--- Input data Enclosed Below ---

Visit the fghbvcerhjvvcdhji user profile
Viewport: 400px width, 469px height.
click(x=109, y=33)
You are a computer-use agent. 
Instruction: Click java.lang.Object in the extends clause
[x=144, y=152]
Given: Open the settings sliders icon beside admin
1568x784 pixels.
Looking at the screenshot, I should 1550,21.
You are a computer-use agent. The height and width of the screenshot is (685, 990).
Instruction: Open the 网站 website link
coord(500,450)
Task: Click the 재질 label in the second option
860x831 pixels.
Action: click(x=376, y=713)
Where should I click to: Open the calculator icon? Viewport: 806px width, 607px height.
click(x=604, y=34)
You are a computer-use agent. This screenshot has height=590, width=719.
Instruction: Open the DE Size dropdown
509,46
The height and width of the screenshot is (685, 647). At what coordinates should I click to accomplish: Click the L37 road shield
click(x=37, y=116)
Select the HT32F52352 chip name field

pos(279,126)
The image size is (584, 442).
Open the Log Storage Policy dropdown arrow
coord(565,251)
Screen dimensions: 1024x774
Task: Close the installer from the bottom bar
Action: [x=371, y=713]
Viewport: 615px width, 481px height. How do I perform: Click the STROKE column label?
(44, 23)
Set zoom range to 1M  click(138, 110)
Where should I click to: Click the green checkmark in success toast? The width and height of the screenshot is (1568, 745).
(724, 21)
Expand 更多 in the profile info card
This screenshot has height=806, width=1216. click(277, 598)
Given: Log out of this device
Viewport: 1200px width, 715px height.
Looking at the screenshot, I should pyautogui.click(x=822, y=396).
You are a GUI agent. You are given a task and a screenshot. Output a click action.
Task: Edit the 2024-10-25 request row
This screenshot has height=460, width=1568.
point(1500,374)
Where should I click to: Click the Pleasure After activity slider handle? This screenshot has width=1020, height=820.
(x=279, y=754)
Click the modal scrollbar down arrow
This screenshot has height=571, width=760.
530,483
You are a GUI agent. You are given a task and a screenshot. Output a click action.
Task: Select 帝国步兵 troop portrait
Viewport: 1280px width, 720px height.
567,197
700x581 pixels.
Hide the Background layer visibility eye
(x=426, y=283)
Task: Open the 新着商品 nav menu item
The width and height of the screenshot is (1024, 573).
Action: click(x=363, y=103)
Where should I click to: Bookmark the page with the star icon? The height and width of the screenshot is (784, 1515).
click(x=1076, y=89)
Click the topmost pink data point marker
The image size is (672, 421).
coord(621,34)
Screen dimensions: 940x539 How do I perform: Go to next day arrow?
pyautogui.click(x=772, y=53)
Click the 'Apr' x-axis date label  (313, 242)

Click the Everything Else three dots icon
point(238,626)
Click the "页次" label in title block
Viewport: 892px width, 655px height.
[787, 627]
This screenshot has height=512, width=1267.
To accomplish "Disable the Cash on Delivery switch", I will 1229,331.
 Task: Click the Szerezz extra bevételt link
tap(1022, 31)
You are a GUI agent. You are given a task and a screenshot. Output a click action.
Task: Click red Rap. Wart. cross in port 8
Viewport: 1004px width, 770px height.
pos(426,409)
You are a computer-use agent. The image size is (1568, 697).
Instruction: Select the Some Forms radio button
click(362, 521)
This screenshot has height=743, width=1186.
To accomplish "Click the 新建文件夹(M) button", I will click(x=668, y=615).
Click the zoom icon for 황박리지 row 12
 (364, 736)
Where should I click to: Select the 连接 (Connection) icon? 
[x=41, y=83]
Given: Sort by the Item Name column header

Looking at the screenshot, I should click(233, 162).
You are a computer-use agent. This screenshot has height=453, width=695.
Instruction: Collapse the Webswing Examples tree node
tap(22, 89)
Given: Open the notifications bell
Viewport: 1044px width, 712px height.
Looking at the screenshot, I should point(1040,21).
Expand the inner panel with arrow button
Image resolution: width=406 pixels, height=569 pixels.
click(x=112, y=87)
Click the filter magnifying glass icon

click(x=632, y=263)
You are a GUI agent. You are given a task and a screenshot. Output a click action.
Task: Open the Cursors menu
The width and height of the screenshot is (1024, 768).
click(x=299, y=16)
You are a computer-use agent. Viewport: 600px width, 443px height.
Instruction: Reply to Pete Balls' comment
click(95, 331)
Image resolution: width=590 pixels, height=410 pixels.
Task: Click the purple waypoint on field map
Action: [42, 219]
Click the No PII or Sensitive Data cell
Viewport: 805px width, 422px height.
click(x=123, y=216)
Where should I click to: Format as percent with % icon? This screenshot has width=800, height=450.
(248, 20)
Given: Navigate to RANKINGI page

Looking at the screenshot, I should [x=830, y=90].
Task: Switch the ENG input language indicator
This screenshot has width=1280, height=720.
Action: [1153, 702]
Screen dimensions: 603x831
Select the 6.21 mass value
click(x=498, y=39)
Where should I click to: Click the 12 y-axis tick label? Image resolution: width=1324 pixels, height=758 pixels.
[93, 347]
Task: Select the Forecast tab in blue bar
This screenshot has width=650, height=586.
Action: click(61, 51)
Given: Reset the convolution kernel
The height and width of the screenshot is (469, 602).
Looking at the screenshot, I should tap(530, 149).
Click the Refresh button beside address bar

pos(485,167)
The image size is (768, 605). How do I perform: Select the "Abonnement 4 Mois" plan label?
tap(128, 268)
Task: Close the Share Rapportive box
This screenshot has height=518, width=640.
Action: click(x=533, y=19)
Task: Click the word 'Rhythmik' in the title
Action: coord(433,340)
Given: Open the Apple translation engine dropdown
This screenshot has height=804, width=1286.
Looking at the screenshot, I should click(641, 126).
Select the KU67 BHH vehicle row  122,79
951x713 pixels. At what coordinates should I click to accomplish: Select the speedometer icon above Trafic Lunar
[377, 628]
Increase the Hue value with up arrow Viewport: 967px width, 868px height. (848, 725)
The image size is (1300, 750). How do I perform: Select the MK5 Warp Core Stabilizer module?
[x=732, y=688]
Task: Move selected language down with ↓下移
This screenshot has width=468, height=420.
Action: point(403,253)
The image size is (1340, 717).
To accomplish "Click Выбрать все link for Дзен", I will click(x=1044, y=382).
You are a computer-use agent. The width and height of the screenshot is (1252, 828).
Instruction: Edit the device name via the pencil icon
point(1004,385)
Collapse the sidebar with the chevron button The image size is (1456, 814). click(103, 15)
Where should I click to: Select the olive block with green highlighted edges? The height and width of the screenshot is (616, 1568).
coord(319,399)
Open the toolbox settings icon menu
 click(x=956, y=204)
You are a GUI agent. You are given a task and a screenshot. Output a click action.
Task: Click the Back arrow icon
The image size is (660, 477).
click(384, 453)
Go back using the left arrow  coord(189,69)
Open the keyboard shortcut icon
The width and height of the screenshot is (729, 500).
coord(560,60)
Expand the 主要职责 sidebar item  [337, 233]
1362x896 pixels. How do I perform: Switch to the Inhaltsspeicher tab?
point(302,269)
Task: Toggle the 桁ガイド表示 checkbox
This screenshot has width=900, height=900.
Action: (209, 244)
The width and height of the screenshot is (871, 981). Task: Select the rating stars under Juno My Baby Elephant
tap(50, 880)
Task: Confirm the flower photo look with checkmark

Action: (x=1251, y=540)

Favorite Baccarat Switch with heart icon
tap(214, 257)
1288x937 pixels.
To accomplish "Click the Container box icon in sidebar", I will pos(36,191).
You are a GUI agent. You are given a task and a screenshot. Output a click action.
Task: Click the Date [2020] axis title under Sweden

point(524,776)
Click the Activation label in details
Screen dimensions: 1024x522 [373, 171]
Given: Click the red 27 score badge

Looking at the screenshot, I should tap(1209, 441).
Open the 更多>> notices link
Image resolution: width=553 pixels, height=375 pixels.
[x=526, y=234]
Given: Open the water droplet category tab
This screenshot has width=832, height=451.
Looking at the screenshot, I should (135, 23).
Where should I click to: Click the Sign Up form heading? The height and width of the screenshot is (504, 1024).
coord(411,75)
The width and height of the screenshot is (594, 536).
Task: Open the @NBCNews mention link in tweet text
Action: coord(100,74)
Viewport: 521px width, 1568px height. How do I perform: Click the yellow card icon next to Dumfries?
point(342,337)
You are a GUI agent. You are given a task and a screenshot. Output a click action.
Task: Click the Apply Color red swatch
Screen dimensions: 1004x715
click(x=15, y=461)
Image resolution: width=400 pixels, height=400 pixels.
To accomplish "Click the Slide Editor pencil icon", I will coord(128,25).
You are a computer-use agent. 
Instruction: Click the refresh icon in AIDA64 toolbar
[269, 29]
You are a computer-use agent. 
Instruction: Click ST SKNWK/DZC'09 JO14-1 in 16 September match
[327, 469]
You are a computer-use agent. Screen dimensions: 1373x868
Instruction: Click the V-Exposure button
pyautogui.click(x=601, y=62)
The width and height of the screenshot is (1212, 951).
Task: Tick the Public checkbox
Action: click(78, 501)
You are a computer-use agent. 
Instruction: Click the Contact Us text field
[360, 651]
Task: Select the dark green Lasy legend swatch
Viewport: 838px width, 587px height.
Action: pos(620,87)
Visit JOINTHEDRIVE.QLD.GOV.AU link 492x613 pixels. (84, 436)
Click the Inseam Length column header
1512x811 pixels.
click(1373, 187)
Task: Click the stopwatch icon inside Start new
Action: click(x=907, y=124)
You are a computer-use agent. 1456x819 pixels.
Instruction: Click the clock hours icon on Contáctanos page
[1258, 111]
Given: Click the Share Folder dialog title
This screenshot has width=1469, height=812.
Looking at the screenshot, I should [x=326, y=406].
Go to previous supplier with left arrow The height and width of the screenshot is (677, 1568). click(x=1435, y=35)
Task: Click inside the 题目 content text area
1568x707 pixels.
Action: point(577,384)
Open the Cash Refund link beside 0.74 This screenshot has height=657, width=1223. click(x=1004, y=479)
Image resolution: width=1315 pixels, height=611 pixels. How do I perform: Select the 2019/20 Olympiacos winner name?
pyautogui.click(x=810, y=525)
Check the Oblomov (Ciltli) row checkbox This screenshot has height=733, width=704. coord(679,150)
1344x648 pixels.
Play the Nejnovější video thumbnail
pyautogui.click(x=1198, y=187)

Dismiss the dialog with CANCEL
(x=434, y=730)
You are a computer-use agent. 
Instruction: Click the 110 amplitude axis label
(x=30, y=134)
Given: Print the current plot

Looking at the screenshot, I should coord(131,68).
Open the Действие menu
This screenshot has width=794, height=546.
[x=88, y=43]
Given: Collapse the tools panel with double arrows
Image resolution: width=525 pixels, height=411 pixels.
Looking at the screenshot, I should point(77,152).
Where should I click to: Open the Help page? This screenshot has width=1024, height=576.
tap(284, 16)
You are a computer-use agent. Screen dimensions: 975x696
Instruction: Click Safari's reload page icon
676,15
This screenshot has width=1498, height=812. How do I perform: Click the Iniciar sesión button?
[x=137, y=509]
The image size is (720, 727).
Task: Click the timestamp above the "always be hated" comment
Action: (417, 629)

--- End of Enclosed Input data ---

**How to complete this task**
Show all lines in the records above that hold "panel".

**Task answer**
Expand the inner panel with arrow button
Given: Collapse the tools panel with double arrows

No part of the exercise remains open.